==== Task data

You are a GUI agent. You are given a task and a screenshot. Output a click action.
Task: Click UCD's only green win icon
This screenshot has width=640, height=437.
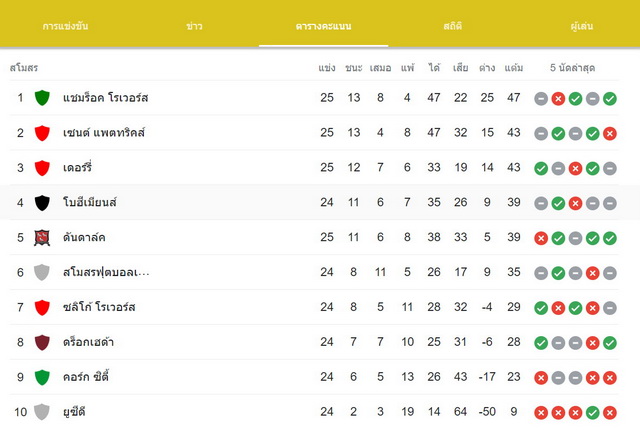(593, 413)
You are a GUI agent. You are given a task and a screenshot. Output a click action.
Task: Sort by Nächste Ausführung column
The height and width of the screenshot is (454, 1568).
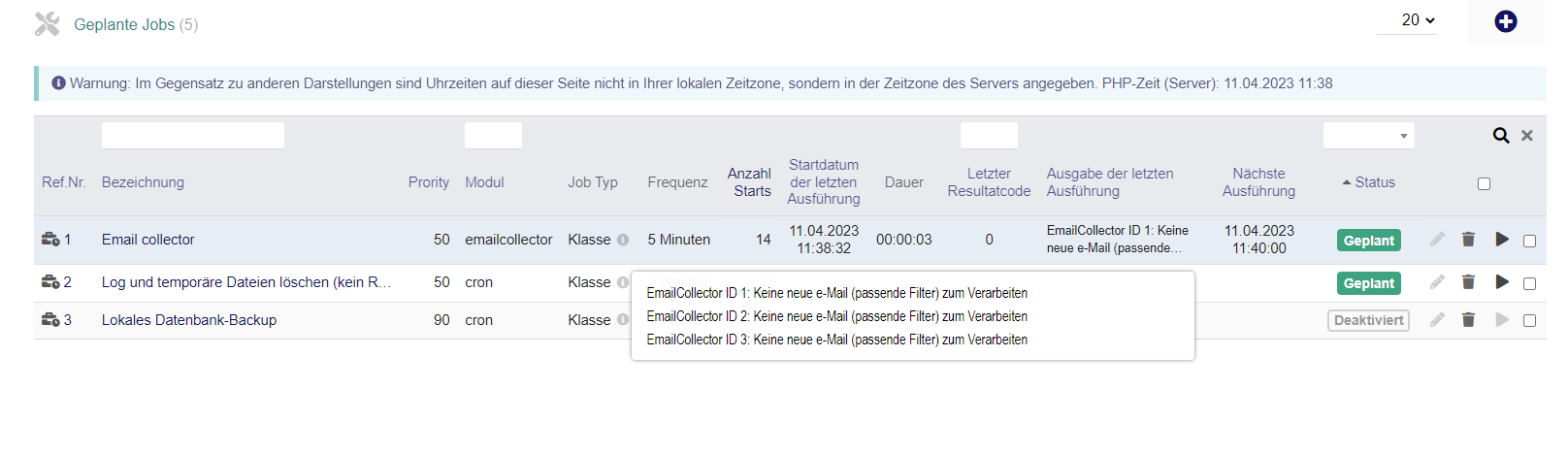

========

Exercise instructions> Starting at the line with "Task: Sort by Nächste Ausführung column", reproduce exactly each line through the end of the entries, including the first and the last, and skip the pictures.

Output>
Task: Sort by Nächste Ausführung column
The height and width of the screenshot is (454, 1568).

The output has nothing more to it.